Your government is on red alert: between 2006 and 2014, the Animal and Plant Health Inspection Service (APHIS), an agency of the Department of Agriculture, spent nearly $4.8 million to purchase shotguns, propane cannons, liquid explosives, pyro supplies, drones, thermal imaging cameras, and more.
APHIS describes itself as "a multi-faceted Agency with a broad mission area that includes protecting and promoting U.S. agricultural health, administering the Animal Welfare Act, and carrying out wildlife damage management activities." Liquid explosives and shotguns are apparently necessary to carry out its "broad mission."
The Department of Veterans Affairs -- which is responsible for a number of fatalities due to medical care incompetence -- has acquired nearly $11.7 million in defensive weaponry. The report also notes that, "The Environmental Protection Agency (EPA) spent $3.1 million on guns, ammunition, and military-style equipment. The EPA has spent $715 million on its ‘Criminal Enforcement Division’ from FY2005 to present even as the agency has come under fire for failing to perform its basic functions."

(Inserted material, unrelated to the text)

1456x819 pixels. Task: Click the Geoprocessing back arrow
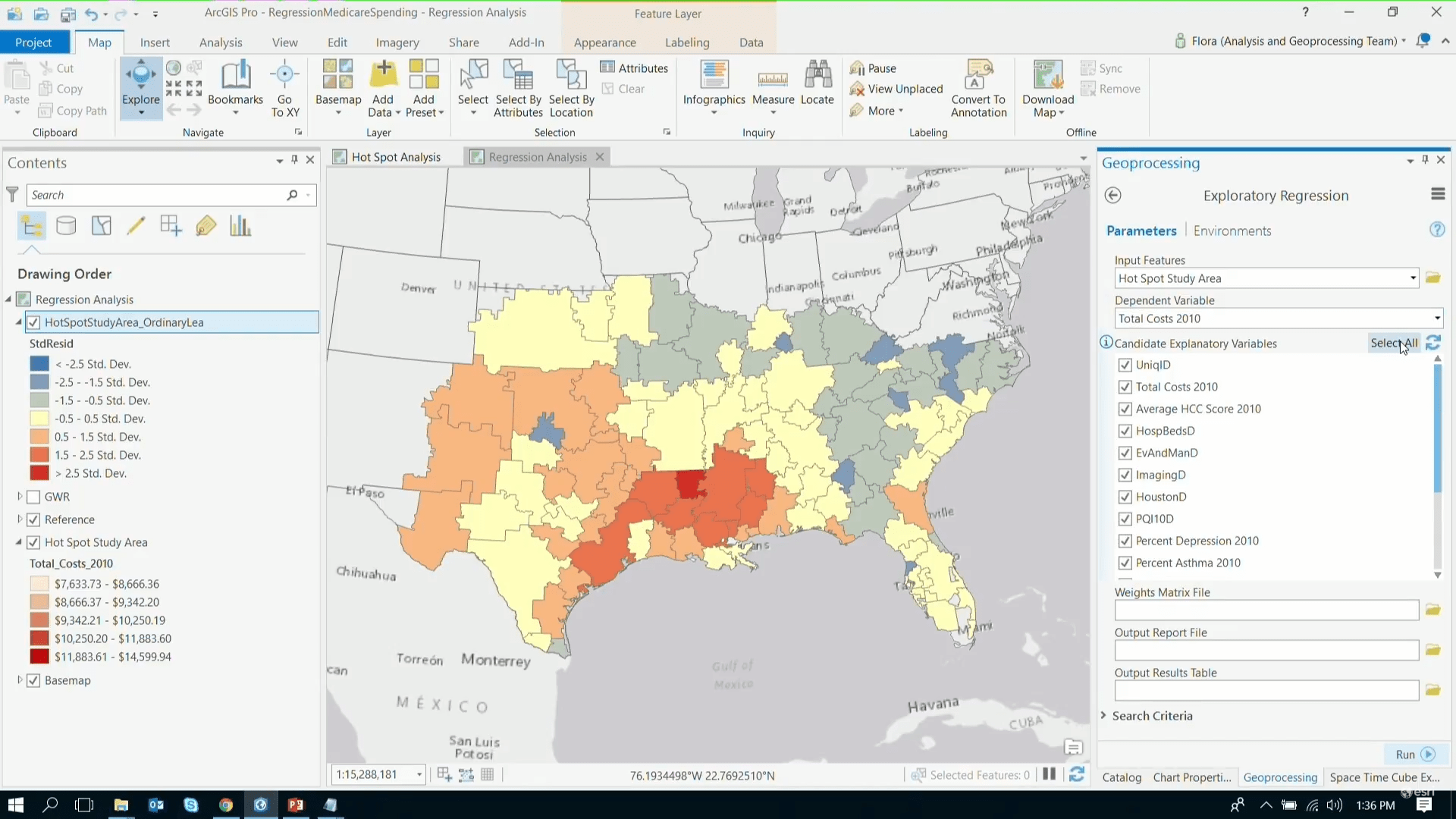1112,196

Military supplies have reinforced the basic functions of the Bureau of Public Debt in the amount of $2,792,060; the Energy Department amassed an armory worth $15,625,114 for its dangerous work; and the Office of Policy, Budget, and Administration strengthened its mission with $25,849,568 in firearms and military gear.
The report makes for scary reading: from 2006-2014, the Internal Revenue Service, with its 2,316 special agents, secured over $85,000 worth of guns, ammunition, and military supplies every single month -- for 108 months straight -- accumulating an armory worth more than $11 million.

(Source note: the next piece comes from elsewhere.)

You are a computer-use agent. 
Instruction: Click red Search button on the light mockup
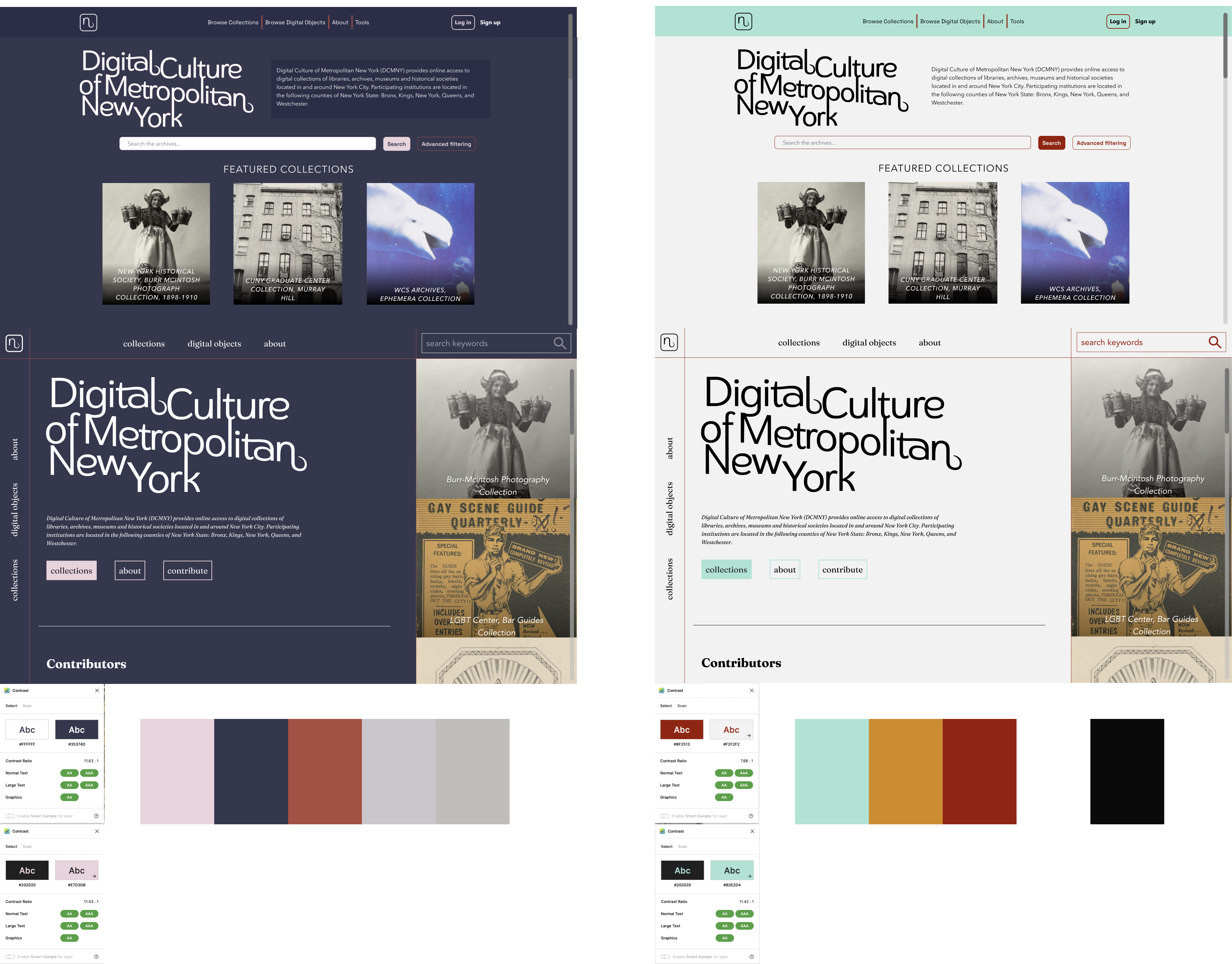click(x=1051, y=143)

Regulatory and administrative federal agencies that have firearm-and-arrest authority include the Small Business Administration, Social Security Administration, National Oceanic and Atmospheric Administration, Department of Education, and the National Institute of Standards and Technology.

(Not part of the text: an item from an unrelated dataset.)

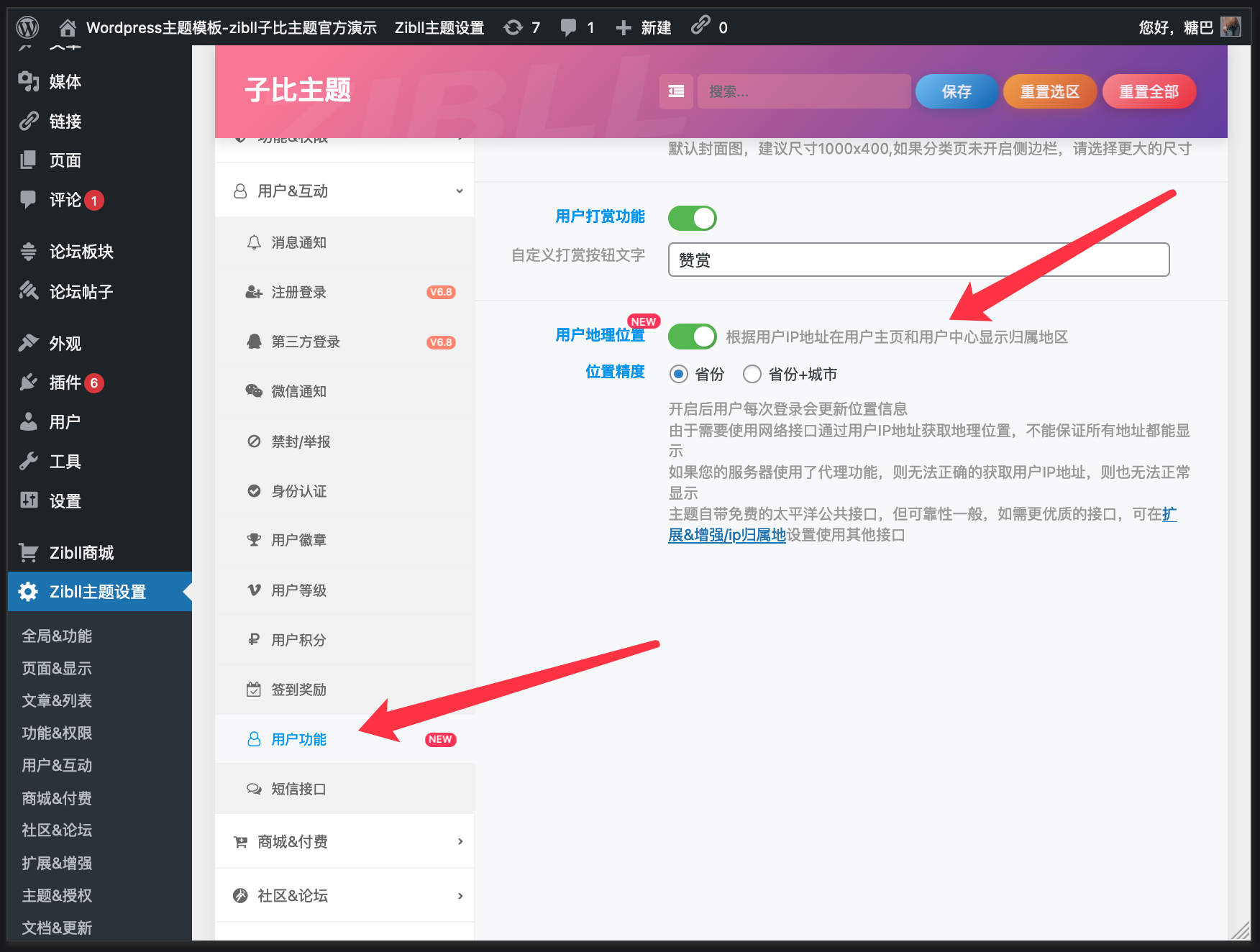Click the 重置全部 gradient button
The image size is (1260, 952).
[x=1149, y=91]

The National Institute of Standards and Technology can arrest me -- at gunpoint?
Transferring unused military equipment to local governments and federal agencies began in 1997, when Congress established something innocuously termed the "1033 Program." Essentially it is a shopping service, with lists of military accouterments.
Since 9/11, business has been very good. According to a September 14, 2012 USA Today story, "Roughly 12,000 police organizations are able to procure excess military merchandise – firearms, computers, helicopters, and hundreds of other products. In fiscal 2011, they acquired nearly $500 million worth of items."
Not to be outclassed, the Department of Homeland Security awarded more than $2.2 billion in grants to local police in 2014-15:
- Military aid to Barry County, Michigan, population 59,173, includes 30 assault rifles, five grenade launchers, four armored vehicles, and a mine-resistant truck.
- For its protection, Granite City, Illinois, population 29,375, needs 25 M16 and M14 rifles, a military-armored truck, and a robot for explosive ordinance disposal.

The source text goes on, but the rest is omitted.